India’s stock markets have been in turmoil this year, buoyed by a central bank cutting interest rates to record lows and millions of new retail investors seeking higher returns on riskier assets. The rally encouraged at least half a dozen tech startups to seek public listings, including that from SoftBank Group Corp. supported Oyo Hotels & Homes and the logistics provider Delhivery Pvt.

At least some of the IPO prospects who were “on the periphery” and wanted to benefit from the flood of transactions could now rethink the timing and pricing of their issues, Agrawal said.

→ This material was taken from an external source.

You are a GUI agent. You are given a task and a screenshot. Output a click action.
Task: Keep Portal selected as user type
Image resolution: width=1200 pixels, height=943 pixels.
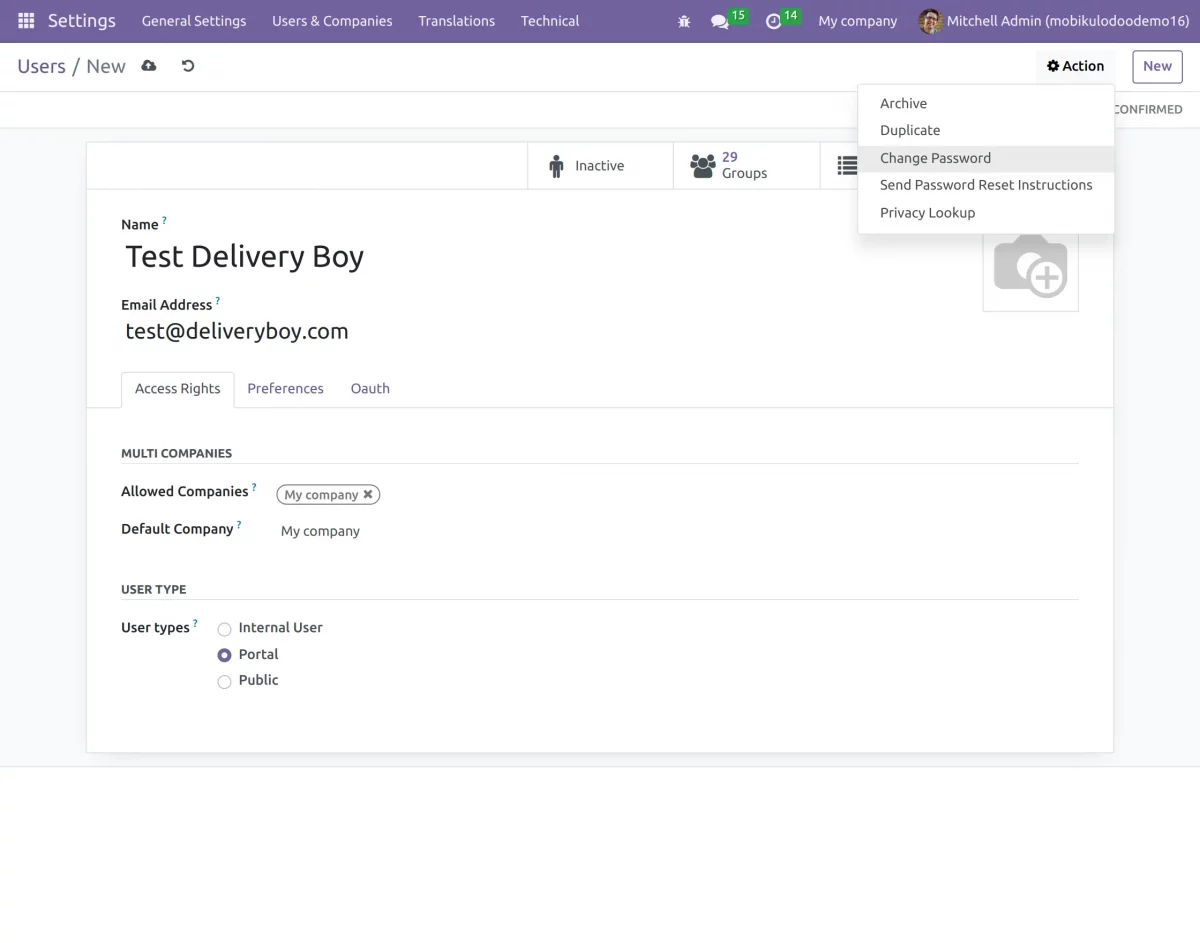(224, 654)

Companies in the South Asian nation raised  -proximately $ 15 billion from initial public offerings this year, which is already a record for the year in total revenue. Critics have questioned the ratings of some of these IPOs as they are still loss making companies.

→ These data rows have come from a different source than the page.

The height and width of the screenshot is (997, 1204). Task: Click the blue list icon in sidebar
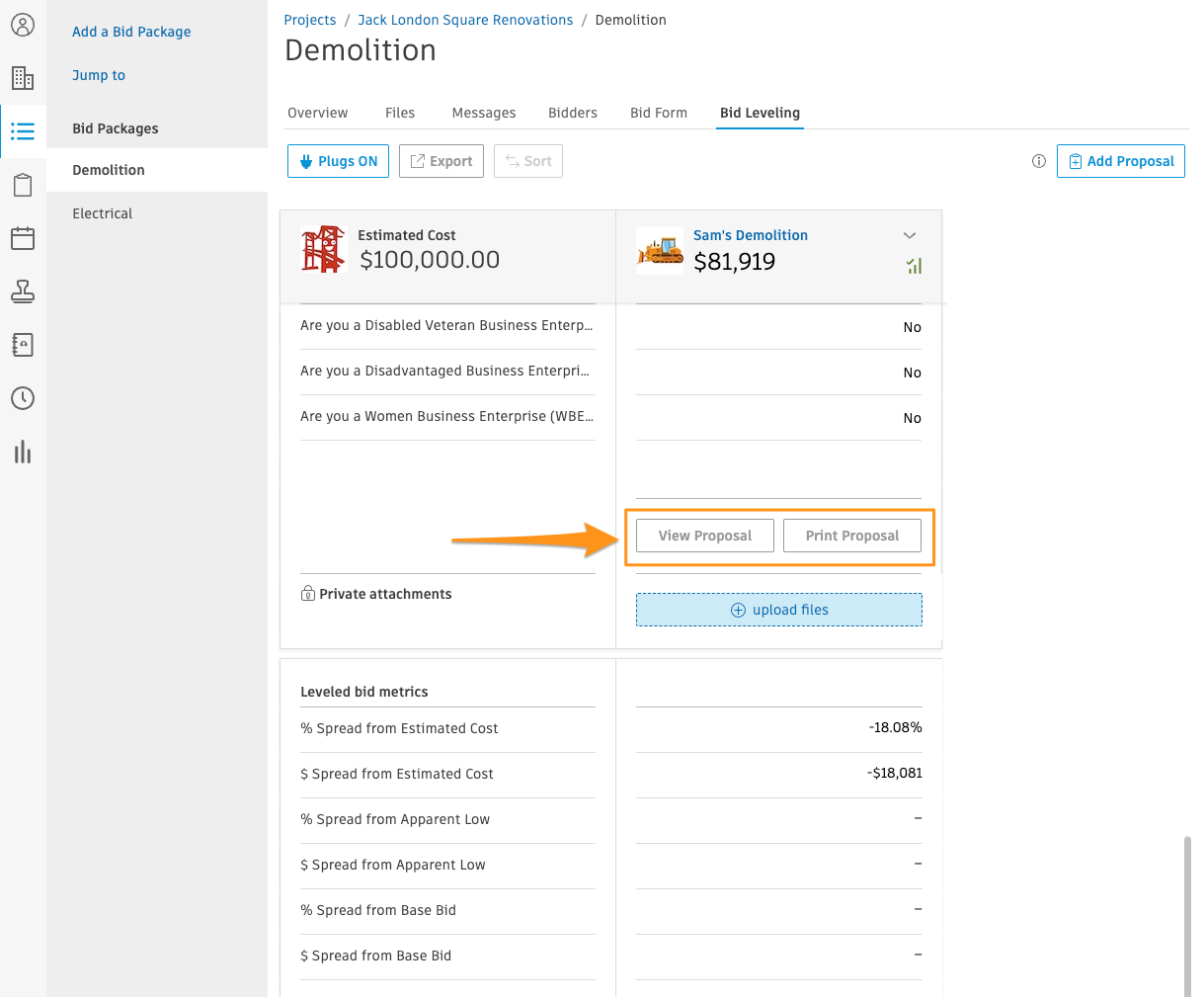point(23,129)
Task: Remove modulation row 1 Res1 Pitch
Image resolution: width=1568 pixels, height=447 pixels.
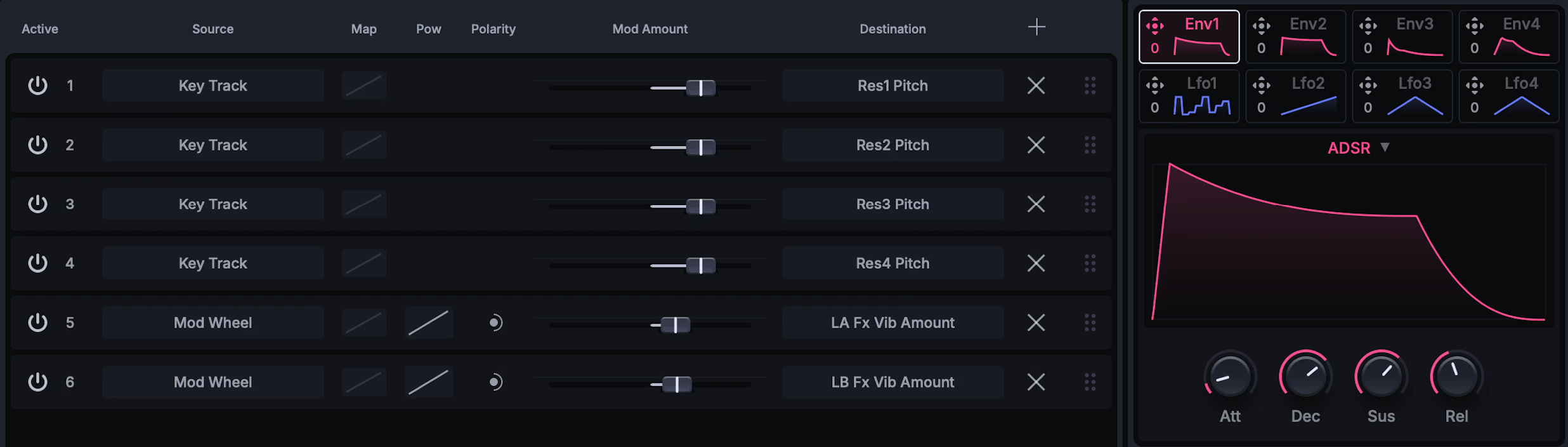Action: pos(1036,86)
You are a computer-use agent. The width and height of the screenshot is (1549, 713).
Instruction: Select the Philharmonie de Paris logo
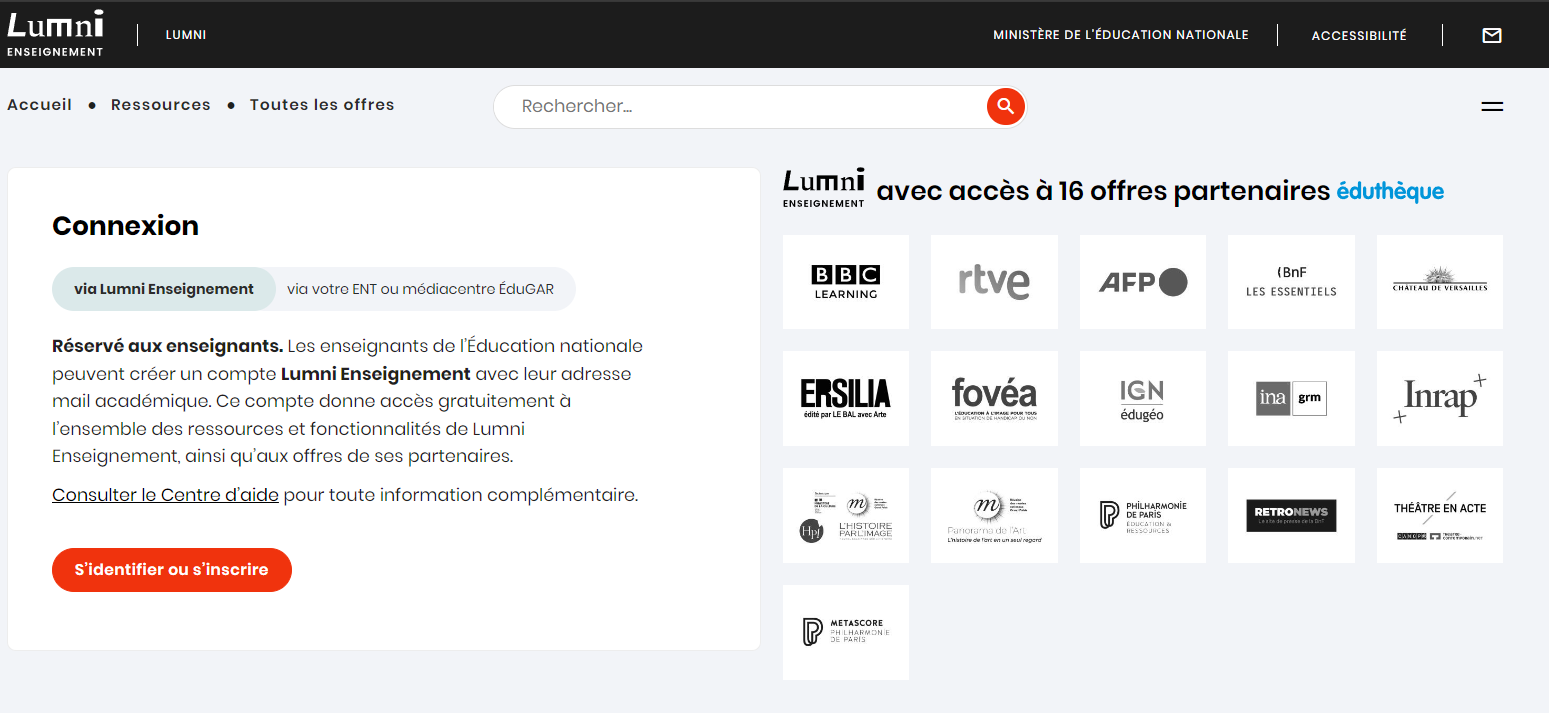pos(1142,515)
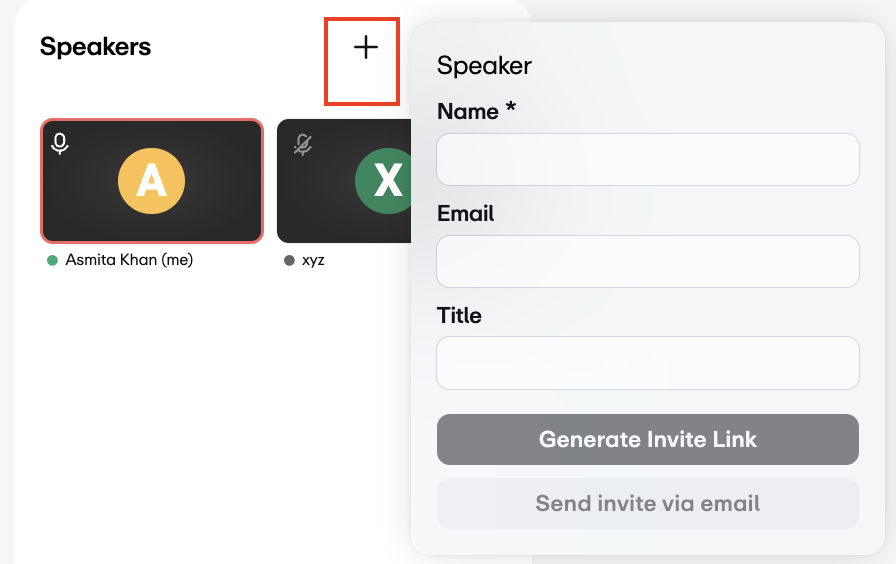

“The pandemic sparked tremendous technology adoption in the country, which has been priced into the reviews of many tech companies,” said Ashutosh Sharma, vice president and director of research at Forrester Research Inc. “Is this the beginning of a downward trend? I do not know. But going forward, investors will be cautious about the risks and future business prospects of tech companies. ”

Valuing Paytm at roughly 26 times its estimated price-to-sales ratio for fiscal 2023 is expensive, especially if profitability remains elusive for a long time, say Suresh Gan -athy and Param Subramanian of Macquarie C -ital Securities (India) Pvt. wrote in one of the few research p -ers about Paytm’s prospects. Most fintech companies around the world are trading at 0.3-0.5 times the price-to-revenue growth ratio, they said.

Paytm’s large IPO size also constrained demand, which could bode well for smaller potential IPOs. The food delivery  -p Zomato Ltd. and beauty startup Nykaa – both smaller than Paytm’s offering – have got their shares up more than 80% since going public.

Edelweiss’ Agrawal suggests that share sales should be valued in such a way that “something remains on the table for investors”.

“If an issue could be valued 10% up or down, it would be wise to pick a lower price that offers much more upside potential when trading,” he said.